| RECORD EXTRACTS |
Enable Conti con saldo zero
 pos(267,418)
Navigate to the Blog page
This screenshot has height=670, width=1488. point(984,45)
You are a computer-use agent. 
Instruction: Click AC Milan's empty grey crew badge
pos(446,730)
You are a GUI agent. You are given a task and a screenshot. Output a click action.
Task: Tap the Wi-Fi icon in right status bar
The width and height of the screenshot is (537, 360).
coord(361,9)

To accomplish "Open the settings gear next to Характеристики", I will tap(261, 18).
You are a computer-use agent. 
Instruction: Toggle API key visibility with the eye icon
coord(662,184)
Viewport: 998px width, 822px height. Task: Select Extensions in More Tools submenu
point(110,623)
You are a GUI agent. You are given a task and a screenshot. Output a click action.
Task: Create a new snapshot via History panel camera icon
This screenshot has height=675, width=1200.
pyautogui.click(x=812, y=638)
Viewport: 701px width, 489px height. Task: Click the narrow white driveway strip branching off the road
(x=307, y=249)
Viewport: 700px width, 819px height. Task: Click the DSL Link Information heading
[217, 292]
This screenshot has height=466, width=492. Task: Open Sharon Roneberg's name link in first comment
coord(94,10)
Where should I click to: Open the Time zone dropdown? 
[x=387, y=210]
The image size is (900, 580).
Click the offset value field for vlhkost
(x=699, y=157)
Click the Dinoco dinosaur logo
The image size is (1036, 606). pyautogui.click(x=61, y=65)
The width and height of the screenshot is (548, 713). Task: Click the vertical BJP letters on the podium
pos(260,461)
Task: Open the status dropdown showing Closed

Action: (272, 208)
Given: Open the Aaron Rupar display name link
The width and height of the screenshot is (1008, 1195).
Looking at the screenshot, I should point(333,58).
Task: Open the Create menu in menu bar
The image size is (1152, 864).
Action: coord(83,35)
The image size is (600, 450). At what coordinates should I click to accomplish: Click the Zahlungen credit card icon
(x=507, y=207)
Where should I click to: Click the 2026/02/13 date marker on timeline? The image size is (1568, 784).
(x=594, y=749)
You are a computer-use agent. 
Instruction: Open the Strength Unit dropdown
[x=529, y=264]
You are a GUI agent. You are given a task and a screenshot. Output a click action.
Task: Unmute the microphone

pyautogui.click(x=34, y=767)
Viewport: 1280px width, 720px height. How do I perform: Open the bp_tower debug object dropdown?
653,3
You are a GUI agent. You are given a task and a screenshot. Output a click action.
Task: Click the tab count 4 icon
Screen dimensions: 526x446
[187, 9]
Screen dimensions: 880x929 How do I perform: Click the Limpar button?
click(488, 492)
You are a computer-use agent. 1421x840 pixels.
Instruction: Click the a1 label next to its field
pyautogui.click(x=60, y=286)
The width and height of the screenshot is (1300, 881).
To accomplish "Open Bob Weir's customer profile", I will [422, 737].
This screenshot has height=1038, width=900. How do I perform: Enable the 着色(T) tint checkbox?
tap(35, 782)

| WORK ORDER |
Take the lines above from the one containing "Task: Click the tab count 4 icon" down to the one containing "You are a computer-use agent. 1421x840", and transcribe them exactly, both ends included.

| COMPLETED EXERCISE |
Task: Click the tab count 4 icon
Screen dimensions: 526x446
[187, 9]
Screen dimensions: 880x929 How do I perform: Click the Limpar button?
click(488, 492)
You are a computer-use agent. 1421x840 pixels.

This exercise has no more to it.